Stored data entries
######
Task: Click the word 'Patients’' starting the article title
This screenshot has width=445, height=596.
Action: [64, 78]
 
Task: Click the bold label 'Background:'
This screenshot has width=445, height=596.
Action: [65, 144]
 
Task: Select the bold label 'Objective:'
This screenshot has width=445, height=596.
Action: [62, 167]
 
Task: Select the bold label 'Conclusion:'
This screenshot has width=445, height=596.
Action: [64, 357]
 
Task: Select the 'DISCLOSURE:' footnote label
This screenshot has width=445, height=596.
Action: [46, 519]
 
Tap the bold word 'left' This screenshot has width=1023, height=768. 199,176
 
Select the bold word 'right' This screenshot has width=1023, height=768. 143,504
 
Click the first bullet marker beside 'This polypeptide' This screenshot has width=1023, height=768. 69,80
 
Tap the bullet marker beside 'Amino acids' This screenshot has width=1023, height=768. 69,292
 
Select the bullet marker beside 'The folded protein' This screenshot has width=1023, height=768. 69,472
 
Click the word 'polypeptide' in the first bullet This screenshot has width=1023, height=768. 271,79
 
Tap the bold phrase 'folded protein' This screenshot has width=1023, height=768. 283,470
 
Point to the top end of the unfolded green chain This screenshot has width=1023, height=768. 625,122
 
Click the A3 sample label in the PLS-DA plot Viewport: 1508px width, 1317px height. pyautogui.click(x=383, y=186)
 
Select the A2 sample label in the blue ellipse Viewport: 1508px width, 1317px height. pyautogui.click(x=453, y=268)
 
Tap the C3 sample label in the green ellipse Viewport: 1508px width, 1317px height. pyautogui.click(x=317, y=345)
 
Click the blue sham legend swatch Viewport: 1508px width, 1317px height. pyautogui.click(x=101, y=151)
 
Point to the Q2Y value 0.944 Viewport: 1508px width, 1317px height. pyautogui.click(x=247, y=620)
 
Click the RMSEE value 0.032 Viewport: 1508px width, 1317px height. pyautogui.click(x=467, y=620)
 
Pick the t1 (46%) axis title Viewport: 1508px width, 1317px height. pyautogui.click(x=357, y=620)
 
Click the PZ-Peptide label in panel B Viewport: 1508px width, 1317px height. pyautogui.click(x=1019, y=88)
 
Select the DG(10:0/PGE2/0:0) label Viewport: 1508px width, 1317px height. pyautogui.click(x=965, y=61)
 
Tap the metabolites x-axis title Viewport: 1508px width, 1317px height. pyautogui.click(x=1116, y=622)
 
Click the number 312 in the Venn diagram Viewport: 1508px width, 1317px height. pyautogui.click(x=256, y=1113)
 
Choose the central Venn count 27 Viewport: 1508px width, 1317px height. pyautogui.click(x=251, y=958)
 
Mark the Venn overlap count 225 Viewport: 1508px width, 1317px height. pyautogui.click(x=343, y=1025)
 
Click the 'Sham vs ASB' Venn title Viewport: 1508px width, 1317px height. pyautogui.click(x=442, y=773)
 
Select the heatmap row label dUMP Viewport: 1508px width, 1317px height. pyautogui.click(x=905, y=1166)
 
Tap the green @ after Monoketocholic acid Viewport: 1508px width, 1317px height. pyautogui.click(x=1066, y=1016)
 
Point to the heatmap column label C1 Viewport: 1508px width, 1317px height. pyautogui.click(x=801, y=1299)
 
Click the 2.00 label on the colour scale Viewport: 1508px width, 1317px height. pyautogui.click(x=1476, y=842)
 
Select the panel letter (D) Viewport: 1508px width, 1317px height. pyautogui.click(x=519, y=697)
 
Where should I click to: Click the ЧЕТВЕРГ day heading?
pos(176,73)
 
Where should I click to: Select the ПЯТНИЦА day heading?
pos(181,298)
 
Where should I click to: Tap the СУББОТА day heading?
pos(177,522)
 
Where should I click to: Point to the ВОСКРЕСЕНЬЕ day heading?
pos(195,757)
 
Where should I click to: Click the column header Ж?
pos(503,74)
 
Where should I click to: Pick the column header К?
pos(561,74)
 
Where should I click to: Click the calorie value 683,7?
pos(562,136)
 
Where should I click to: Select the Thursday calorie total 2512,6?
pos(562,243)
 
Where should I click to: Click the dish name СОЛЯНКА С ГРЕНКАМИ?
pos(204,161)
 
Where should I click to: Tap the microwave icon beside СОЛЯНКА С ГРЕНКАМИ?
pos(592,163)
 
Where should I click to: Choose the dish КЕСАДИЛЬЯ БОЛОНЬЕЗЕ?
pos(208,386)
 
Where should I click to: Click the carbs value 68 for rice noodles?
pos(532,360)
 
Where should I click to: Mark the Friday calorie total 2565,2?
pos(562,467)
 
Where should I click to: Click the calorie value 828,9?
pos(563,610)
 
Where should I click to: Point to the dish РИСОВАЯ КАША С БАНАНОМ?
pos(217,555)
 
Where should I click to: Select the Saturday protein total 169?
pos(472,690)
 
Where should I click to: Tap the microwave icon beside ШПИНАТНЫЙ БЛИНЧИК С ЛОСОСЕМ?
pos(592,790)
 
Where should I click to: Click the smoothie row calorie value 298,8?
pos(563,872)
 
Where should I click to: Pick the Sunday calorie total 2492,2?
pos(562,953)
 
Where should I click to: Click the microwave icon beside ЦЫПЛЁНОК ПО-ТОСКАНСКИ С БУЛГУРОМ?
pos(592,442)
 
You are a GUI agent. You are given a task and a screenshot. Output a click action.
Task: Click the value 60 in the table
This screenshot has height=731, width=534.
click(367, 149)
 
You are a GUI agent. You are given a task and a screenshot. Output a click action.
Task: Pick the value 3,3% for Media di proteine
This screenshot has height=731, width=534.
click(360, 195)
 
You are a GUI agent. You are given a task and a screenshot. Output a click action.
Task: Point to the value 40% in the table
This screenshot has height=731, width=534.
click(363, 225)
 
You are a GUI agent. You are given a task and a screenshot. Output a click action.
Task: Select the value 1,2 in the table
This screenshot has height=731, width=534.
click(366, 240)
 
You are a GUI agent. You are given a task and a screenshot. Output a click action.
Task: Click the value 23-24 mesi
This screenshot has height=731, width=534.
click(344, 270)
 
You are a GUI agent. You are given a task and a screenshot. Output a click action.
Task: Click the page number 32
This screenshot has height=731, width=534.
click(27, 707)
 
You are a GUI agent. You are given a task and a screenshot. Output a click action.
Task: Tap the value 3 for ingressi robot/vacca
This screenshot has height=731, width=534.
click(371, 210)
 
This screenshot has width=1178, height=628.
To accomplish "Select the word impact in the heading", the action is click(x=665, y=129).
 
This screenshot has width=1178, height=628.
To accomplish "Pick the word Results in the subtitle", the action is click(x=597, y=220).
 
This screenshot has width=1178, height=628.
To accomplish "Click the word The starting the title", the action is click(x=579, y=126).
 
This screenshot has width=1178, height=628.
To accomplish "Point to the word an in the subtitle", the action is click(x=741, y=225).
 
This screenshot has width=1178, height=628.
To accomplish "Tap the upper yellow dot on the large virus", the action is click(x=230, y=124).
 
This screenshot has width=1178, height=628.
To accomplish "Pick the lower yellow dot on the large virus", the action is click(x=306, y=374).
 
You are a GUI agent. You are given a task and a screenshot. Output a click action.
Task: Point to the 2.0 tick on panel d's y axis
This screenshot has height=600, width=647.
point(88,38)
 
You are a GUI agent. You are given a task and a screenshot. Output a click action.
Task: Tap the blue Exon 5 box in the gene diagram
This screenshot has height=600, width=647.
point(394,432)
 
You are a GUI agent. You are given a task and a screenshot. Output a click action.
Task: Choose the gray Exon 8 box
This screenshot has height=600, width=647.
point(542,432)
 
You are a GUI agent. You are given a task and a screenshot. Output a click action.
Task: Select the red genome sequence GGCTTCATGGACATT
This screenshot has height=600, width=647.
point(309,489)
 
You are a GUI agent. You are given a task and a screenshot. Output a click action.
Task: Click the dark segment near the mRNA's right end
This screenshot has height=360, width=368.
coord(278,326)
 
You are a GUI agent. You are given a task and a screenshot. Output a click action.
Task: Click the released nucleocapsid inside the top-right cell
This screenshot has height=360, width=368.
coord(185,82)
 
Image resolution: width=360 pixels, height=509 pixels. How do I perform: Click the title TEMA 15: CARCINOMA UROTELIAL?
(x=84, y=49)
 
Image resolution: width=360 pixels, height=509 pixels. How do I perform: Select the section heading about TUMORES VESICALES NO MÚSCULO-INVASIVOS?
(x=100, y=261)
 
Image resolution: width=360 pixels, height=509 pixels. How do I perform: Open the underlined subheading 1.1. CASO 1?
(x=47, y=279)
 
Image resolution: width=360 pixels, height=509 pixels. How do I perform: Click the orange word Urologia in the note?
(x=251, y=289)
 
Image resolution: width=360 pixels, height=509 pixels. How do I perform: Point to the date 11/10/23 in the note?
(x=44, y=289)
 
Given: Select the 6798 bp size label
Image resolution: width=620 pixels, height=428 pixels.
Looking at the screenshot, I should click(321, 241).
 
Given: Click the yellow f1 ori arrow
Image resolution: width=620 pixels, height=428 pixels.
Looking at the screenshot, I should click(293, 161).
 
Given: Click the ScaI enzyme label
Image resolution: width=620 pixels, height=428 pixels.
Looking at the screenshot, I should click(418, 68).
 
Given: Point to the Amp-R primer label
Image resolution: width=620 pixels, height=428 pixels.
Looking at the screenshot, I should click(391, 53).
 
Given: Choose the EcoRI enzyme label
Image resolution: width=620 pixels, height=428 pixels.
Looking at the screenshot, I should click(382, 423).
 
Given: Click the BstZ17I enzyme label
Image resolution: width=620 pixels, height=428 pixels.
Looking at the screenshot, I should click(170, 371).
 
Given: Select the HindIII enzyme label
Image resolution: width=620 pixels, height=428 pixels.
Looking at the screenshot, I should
######
Scan the records for the string "virus" and report each line where it occurs.

### Exercise solution
To accomplish "Tap the upper yellow dot on the large virus", the action is click(x=230, y=124).
To accomplish "Pick the lower yellow dot on the large virus", the action is click(x=306, y=374).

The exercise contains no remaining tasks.